Palavras-Chave: Sexualidade; educação infantil; Escola.
INTRODUÇÃO
É sabido que a sexualidade é uma categoria que ainda enfrenta sérios desafios para ser desenvolvido no contexto da escola, principalmente na sala de aula de educação infantil. Apesar desse desafio, não resta dúvida que a escola é uma das instituições que deve assumir a responsabilidade para proporcionar que a sexualidade possa fazer parte do currículo escolar. Ao mesmo tempo construindo plano pedagógico que articule a comunidade escolar para debater o assunto no sentido de ser efetivado na sala de aula da educação infantil.
A sexualidade é um tema de fundamental importância para ser desenvolvido na escola, visto que é uma categoria que não está centrado no aspecto biológico, mas em toda a condição humana, essa postura torna-se relevante porque a comunidade escolar precisa estar ciente que a sexualidade é muito mais do que os aspectos orgânicos humanos, envolve as dimensões socioeconômico, político e cultura da sociedade, logo é um tema de interesse de todos, principalmente as crianças que precisam compreender para dar conta de compreender sua própria exigência.

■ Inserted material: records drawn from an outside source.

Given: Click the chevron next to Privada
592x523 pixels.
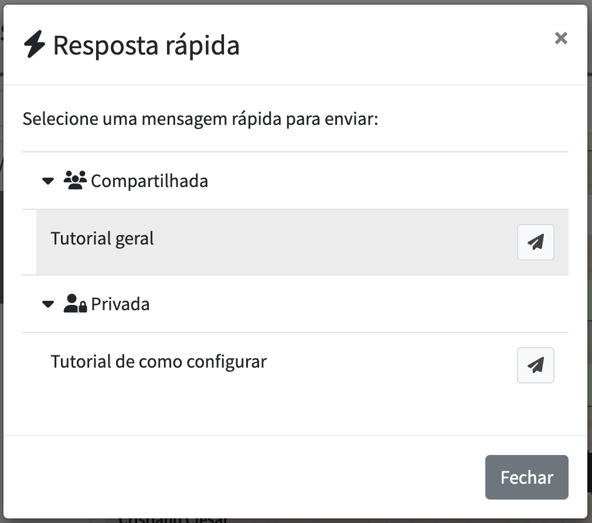Looking at the screenshot, I should (47, 304).
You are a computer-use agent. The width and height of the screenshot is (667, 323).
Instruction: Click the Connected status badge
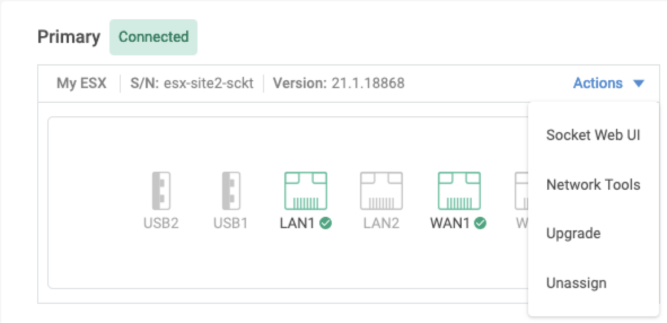153,37
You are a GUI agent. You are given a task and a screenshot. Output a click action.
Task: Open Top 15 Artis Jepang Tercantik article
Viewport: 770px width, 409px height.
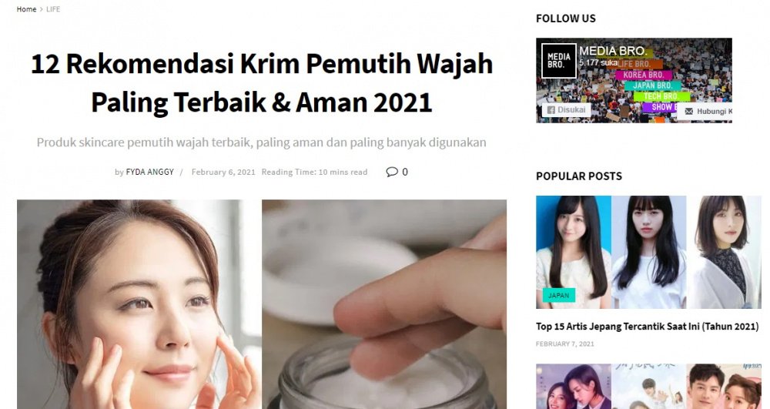point(648,327)
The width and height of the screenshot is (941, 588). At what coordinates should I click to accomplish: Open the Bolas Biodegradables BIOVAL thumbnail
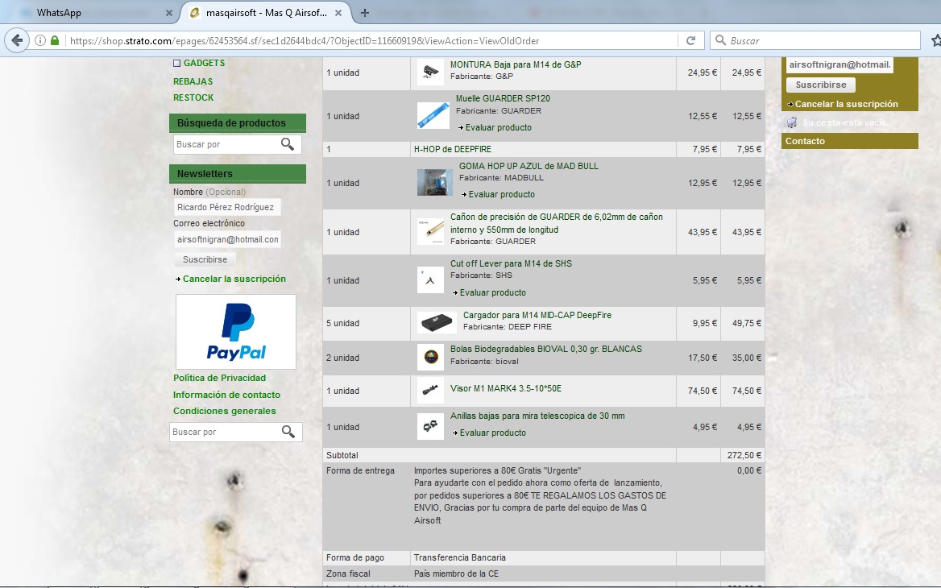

Como a escola vem desenvolvendo a sexualidade na sala de aula de educação infantil nas escolas brasileiras? Para Moraro ( 1983), a escola não deve se ausentar de apresentar no projeto político pedagógico proposta de inserir a sexualidade na sala de aula de educação infantil, de modo que é um tema que envolve diretamente a realidade da sociedade, logo as crianças precisam compreender esse tema a partir de uma concepção científica.
No sentido de complementar a questão central, o presente artigo objetiva analisar como a escola vem desenvolvendo a sexualidade na sala de aula de educação infantil do ensino nas escolas brasileiras; Compreender como a sexualidade é tratada na escola; contribuir para analisar a concepção de formação que está sendo efetivado no contexto da sala de aula do ensino , com destaque para educação infantil. Para Antoniassi (2023), cuidar do processo ensino-aprendizagem das crianças é assumir compromisso com uma sociedade mais democrática, consciente de sua própria existência.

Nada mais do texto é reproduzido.